In order to evaluate the potential risks to public health from the current clade of H5N1, the study was designed to measure how much an infected ferret would shed the H5N1 virus. Ferrets were placed in cages connected to air-sampling machines meant to capture virus aerosols produced from infected animals. The underlying idea here was that “the absence of transmission observed for earlier A(H5N1) viruses was due to a lack of infectious virus shedding in the air, rather than the absence of necessary mammalian adaptation mutations.”
That’s an interesting (also alarming) thought: that H5N1 clade 2.3.4.4b viruses are somehow more easily and efficiently expelled from infected animals into the air than their “vintage” H5N1 counterparts.
This does seem to correspond with current H5N1’s ability to spread more widely and readily through different species of mammals. It is this massive increase in mammalian infections that the authors of the study specifically point to as evidence of viral evolution, stating that such “suggests selection of viruses that transmit well in mammals.”
So as H5N1 has continued to spread and to infect new species, it has evolved; and as it evolves, genetic adaptations that make H5N1 more fit to infect these species, including mammals, are favored. It’s evolution in real time. The CDC even noted that H5N1 has shown a change in its transmissibility in its November 2024 ferret study (“The observed capacity of avian influenza A(H5) virus to transmit via respiratory droplets in ferrets has not been frequently reported in the past.”).
The evolution of H5N1 has been on my mind since it spread like wildfire through a mink farm in Spain back in 2022. At that time, the idea of H5N1 directly transmitting mammal-to-mammal was unheard of and was approached cautiously even in the face of clear evidence from the mink farm. It’s only been two years and we have seen much more likely transmission events. It makes sense that this couldn’t be solely due to viral mutations and mammalian adaptations but would be a culmination of multiple different factors. As this most recent ferret study suggests, one of these factors could be that this more “fit” H5N1 virus circulating through dairy cattle today somehow allows for greater expulsion of infectious aerosols, which would necessarily lead to higher transmission amongst mammals.

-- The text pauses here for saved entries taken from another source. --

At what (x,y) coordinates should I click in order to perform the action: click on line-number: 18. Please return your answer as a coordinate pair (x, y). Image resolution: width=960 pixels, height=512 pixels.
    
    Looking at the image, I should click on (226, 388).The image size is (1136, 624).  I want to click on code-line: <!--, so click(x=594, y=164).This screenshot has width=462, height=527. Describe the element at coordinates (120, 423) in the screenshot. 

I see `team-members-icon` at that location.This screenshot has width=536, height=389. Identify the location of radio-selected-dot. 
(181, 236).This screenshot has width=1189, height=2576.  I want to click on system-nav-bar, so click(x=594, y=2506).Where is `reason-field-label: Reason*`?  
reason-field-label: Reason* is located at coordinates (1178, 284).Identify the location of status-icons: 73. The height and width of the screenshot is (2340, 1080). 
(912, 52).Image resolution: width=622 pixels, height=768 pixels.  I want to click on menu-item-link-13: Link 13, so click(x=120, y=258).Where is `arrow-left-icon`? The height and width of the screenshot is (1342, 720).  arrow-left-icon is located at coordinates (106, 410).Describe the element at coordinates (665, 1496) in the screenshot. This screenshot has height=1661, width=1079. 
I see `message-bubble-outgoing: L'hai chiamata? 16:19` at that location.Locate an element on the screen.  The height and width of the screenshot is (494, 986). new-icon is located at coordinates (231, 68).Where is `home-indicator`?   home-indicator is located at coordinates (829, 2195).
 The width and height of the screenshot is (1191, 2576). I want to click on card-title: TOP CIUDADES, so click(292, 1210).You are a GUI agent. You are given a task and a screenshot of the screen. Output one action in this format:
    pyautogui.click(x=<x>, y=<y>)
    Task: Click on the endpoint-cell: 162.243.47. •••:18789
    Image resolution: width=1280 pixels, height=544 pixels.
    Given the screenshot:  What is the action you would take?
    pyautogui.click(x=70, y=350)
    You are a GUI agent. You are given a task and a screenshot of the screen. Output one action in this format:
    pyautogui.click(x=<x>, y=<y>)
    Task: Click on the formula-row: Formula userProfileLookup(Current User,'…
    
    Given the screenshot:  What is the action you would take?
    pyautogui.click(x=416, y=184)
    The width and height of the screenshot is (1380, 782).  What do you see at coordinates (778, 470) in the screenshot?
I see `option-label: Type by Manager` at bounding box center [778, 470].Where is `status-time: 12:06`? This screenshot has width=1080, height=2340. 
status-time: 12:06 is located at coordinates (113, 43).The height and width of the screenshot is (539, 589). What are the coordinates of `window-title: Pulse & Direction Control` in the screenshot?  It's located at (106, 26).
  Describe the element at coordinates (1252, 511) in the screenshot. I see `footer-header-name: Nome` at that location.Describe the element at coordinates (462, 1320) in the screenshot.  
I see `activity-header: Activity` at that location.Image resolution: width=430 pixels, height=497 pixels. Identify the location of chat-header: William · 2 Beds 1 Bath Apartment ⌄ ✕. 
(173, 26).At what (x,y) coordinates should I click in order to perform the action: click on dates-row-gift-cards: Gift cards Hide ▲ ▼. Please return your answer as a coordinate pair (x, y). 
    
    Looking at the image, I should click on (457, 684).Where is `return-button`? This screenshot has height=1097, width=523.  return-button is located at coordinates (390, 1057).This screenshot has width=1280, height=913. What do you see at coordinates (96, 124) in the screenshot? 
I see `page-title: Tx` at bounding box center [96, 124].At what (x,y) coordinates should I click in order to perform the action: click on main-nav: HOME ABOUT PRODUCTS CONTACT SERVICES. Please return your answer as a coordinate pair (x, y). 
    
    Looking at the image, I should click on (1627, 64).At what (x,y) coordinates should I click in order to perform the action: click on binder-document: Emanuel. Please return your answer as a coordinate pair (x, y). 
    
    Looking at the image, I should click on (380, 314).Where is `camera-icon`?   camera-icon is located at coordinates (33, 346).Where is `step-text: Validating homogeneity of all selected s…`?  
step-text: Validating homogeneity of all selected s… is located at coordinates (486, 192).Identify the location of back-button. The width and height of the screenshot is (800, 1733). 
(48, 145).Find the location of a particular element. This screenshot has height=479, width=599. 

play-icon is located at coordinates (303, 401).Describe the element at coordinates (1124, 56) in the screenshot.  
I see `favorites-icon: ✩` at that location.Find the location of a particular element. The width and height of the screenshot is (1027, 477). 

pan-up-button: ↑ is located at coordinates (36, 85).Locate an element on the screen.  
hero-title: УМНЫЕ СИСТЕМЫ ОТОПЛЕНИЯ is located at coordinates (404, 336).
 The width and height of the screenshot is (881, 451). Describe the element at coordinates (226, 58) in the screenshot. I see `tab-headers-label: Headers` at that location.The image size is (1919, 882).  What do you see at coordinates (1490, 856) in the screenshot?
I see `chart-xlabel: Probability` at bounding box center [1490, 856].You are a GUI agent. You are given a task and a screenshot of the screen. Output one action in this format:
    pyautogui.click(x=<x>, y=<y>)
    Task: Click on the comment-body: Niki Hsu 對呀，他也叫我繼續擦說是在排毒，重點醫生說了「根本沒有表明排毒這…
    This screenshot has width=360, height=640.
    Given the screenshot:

If that is the case, there could be greater risks for all those involved closely at the cattle/human interface, most notably dairy farm workers. The same would apply to poultry farm workers. Indeed, the authors conclude the study as follows:
“Our results indicate that recent A(H5N1) viruses exhibit a low but increased level of infectious virus shedding into the air as compared with older A(H5N1) viruses. Given the ongoing epizootic in cattle and the high risk of exposure for farm and dairy workers and domestic and wild mammals to infected cows and contaminated milk, it is crucial for effective outbreak control and public health safety to understand how this virus spreads among cattle, its potential for mammalian adaptation and its capacity for airborne transmission.”
It will be interesting to see what further studies are done in this area. I would love some work on what molecular features may drive this increase in virus expulsion from infected ferrets, and if there is a correlation with the known mutations that indicate bird flu adaptation to mammals.
The fact remains that H5N1 continues to evolve. The more opportunities there are for this virus to infect mammals, especially mammals that are in close proximity to humans (like dairy cattle), the more opportunities this bird flu virus has to adapt. Nature is conducting her own transmission experiments.